#### Short problem:
Please reproduce every one of the records below, line for line and without any change.

>>

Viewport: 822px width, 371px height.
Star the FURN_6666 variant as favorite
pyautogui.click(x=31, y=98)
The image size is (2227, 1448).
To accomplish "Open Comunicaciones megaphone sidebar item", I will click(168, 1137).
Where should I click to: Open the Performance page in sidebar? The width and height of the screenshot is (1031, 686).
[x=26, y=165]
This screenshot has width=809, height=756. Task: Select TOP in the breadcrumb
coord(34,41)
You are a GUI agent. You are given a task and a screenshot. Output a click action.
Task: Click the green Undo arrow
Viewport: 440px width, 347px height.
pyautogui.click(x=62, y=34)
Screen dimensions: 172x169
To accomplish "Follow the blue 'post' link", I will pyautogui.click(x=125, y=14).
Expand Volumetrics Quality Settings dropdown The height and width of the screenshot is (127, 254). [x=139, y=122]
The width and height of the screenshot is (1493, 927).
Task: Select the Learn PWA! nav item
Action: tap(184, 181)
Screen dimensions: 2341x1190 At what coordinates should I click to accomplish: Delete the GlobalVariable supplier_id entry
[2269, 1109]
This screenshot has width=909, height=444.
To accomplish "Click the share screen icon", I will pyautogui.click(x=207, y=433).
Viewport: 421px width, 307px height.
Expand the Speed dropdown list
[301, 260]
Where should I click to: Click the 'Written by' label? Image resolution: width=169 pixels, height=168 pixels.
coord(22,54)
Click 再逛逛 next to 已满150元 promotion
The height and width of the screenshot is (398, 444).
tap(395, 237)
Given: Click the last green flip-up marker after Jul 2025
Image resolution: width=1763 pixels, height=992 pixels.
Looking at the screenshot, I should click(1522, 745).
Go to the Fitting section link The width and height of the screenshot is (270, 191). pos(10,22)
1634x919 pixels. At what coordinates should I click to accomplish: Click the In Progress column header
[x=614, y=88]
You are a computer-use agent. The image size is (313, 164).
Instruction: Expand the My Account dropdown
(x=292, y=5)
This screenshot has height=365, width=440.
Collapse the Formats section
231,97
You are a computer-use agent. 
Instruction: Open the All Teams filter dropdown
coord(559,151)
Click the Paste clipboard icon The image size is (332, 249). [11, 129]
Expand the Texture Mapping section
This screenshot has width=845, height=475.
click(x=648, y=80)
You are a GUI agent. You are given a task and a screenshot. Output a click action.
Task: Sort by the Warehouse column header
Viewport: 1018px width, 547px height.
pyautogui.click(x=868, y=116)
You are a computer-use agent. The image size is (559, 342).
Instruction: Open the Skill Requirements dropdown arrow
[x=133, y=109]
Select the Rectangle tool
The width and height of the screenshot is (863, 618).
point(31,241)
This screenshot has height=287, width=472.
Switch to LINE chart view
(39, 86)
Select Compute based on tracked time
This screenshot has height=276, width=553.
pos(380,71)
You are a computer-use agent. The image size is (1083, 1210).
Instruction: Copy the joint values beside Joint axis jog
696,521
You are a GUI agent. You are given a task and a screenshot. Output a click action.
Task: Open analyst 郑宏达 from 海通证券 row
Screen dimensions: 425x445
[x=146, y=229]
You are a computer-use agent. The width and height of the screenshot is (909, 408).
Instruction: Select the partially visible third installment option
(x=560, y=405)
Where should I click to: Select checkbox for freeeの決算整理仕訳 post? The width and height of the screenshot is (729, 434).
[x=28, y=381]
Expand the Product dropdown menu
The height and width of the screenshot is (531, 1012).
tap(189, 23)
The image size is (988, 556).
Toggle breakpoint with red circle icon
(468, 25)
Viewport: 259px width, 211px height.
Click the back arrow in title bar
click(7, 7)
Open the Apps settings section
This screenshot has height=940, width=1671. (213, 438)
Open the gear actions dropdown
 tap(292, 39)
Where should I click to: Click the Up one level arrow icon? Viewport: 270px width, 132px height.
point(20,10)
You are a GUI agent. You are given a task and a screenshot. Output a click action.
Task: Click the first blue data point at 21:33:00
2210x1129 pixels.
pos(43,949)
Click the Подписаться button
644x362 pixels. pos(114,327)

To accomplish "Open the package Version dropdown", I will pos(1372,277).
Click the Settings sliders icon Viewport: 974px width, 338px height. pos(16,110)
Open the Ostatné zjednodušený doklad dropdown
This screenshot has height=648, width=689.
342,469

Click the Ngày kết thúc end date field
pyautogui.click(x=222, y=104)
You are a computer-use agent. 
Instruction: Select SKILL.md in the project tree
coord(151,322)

<<

#### Written answer:
Viewport: 822px width, 371px height.
Star the FURN_6666 variant as favorite
pyautogui.click(x=31, y=98)
The image size is (2227, 1448).
To accomplish "Open Comunicaciones megaphone sidebar item", I will click(168, 1137).
Where should I click to: Open the Performance page in sidebar? The width and height of the screenshot is (1031, 686).
[x=26, y=165]
This screenshot has width=809, height=756. Task: Select TOP in the breadcrumb
coord(34,41)
You are a GUI agent. You are given a task and a screenshot. Output a click action.
Task: Click the green Undo arrow
Viewport: 440px width, 347px height.
pyautogui.click(x=62, y=34)
Screen dimensions: 172x169
To accomplish "Follow the blue 'post' link", I will pyautogui.click(x=125, y=14).
Expand Volumetrics Quality Settings dropdown The height and width of the screenshot is (127, 254). [x=139, y=122]
The width and height of the screenshot is (1493, 927).
Task: Select the Learn PWA! nav item
Action: tap(184, 181)
Screen dimensions: 2341x1190 At what coordinates should I click to accomplish: Delete the GlobalVariable supplier_id entry
[2269, 1109]
This screenshot has width=909, height=444.
To accomplish "Click the share screen icon", I will pyautogui.click(x=207, y=433).
Viewport: 421px width, 307px height.
Expand the Speed dropdown list
[301, 260]
Where should I click to: Click the 'Written by' label? Image resolution: width=169 pixels, height=168 pixels.
coord(22,54)
Click 再逛逛 next to 已满150元 promotion
The height and width of the screenshot is (398, 444).
tap(395, 237)
Given: Click the last green flip-up marker after Jul 2025
Image resolution: width=1763 pixels, height=992 pixels.
Looking at the screenshot, I should click(1522, 745).
Go to the Fitting section link The width and height of the screenshot is (270, 191). pos(10,22)
1634x919 pixels. At what coordinates should I click to accomplish: Click the In Progress column header
[x=614, y=88]
You are a computer-use agent. The image size is (313, 164).
Instruction: Expand the My Account dropdown
(x=292, y=5)
This screenshot has height=365, width=440.
Collapse the Formats section
231,97
You are a computer-use agent. 
Instruction: Open the All Teams filter dropdown
coord(559,151)
Click the Paste clipboard icon The image size is (332, 249). [11, 129]
Expand the Texture Mapping section
This screenshot has width=845, height=475.
click(x=648, y=80)
You are a GUI agent. You are given a task and a screenshot. Output a click action.
Task: Sort by the Warehouse column header
Viewport: 1018px width, 547px height.
pyautogui.click(x=868, y=116)
You are a computer-use agent. The image size is (559, 342).
Instruction: Open the Skill Requirements dropdown arrow
[x=133, y=109]
Select the Rectangle tool
The width and height of the screenshot is (863, 618).
point(31,241)
This screenshot has height=287, width=472.
Switch to LINE chart view
(39, 86)
Select Compute based on tracked time
This screenshot has height=276, width=553.
pos(380,71)
You are a computer-use agent. The image size is (1083, 1210).
Instruction: Copy the joint values beside Joint axis jog
696,521
You are a GUI agent. You are given a task and a screenshot. Output a click action.
Task: Open analyst 郑宏达 from 海通证券 row
Screen dimensions: 425x445
[x=146, y=229]
You are a computer-use agent. The width and height of the screenshot is (909, 408).
Instruction: Select the partially visible third installment option
(x=560, y=405)
Where should I click to: Select checkbox for freeeの決算整理仕訳 post? The width and height of the screenshot is (729, 434).
[x=28, y=381]
Expand the Product dropdown menu
The height and width of the screenshot is (531, 1012).
tap(189, 23)
The image size is (988, 556).
Toggle breakpoint with red circle icon
(468, 25)
Viewport: 259px width, 211px height.
Click the back arrow in title bar
click(7, 7)
Open the Apps settings section
This screenshot has height=940, width=1671. (213, 438)
Open the gear actions dropdown
 tap(292, 39)
Where should I click to: Click the Up one level arrow icon? Viewport: 270px width, 132px height.
point(20,10)
You are a GUI agent. You are given a task and a screenshot. Output a click action.
Task: Click the first blue data point at 21:33:00
2210x1129 pixels.
pos(43,949)
Click the Подписаться button
644x362 pixels. pos(114,327)

To accomplish "Open the package Version dropdown", I will pos(1372,277).
Click the Settings sliders icon Viewport: 974px width, 338px height. pos(16,110)
Open the Ostatné zjednodušený doklad dropdown
This screenshot has height=648, width=689.
342,469

Click the Ngày kết thúc end date field
pyautogui.click(x=222, y=104)
You are a computer-use agent. 
Instruction: Select SKILL.md in the project tree
coord(151,322)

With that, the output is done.